Demographic, Distribution, Habitat, Environment and Range: The Disparate angelshark can be found in the western Atlantic in the Gulf of Mexico. They are considered marine demersal to a depth range of down to 538 feet (known) in tropical climates.  

Ram-Suction Index: They have an RSI more towards the suction end of the scale. They lay flat and still on the bottom, when the time comes, they lung at prey and suck it into their mouths with negative pressure.
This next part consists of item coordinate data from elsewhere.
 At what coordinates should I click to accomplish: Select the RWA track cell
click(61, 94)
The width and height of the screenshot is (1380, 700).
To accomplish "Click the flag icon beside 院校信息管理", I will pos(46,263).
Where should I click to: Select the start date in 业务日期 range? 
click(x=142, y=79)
Aesthetic Identification: The Disparate angelshark is dark brown dorsally, without any ocelli. There are 2 distinct round black spots on the upper edge of the pectoral fins, there are also irregular scattered whitish spots. The dorsal fins are very different in size, shape and area, with their base about half their height.
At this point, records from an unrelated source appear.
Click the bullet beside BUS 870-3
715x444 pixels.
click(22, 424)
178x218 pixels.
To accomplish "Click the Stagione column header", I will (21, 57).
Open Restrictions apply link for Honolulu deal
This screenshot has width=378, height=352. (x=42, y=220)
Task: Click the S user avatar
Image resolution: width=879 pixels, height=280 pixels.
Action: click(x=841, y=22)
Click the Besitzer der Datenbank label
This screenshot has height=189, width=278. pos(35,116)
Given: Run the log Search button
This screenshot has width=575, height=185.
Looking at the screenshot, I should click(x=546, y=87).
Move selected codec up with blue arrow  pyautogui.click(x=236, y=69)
Biology and Reproduction: The biology and reproduction are unknown; however, they are presumably ovoviviparous.

Behavioral Traits, Sensing and Intelligence: The Disparate angelshark is lethargic by day and lies buried still in the mud or in the sand mud with only their eyes distended out, waiting to ambush prey.
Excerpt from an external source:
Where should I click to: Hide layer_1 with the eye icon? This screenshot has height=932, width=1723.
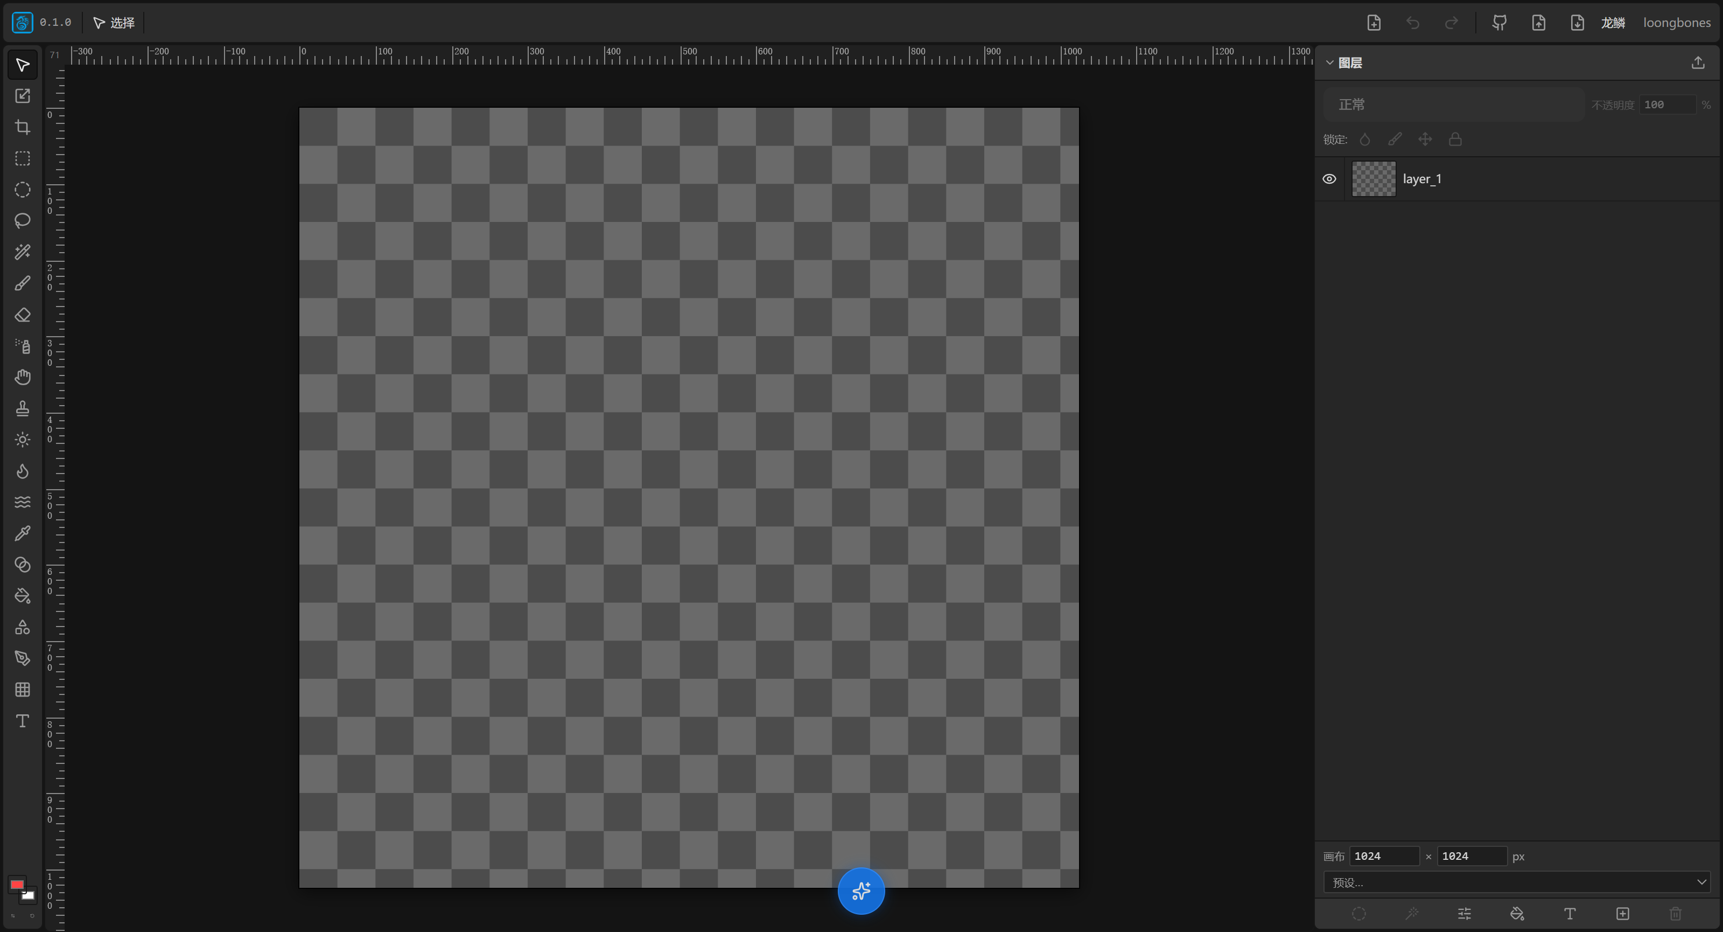pos(1329,179)
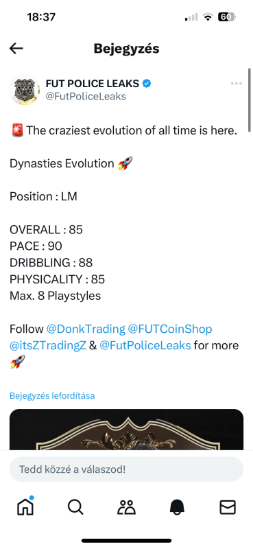Tap the battery indicator in the status bar

coord(227,16)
Disparate angelsharks have a unique way of breathing compared to most other benthic sharks and fish. They do not pump out water from the oropharyngeal cavity. Instead, they use gill flaps located on the sides of their body to pump out water during respiration. Doing so also allows them to be more unnoticeable and prevent detection from unwanted predators.

Disparate Angelshark Future and Conservation: Not evaluated.

Disparate Angelshark Recorded Attacks on Humans: The Disparate angelshark is not dangerous to humans unless provoked. Because of their powerful jaws and sharp teeth, they can inflict injury on anyone or anything that may pose a threat to them. There have been cases of Angel sharks biting divers that have tried to restrain them, approach too close to the head, corner them, or grab their tails.

(Castro-Aguirre, J.L., H.S. Espinosa Pérez and L. Huidobro Campos, 2006. “Dos nuevas especies del género Squatina (Chondrichthyes: Squatinidae) del Golfo de México”. Rev. Biol. Trop. (Int. J. Trop. Biol.) [2006] 54 (3):1031-1040).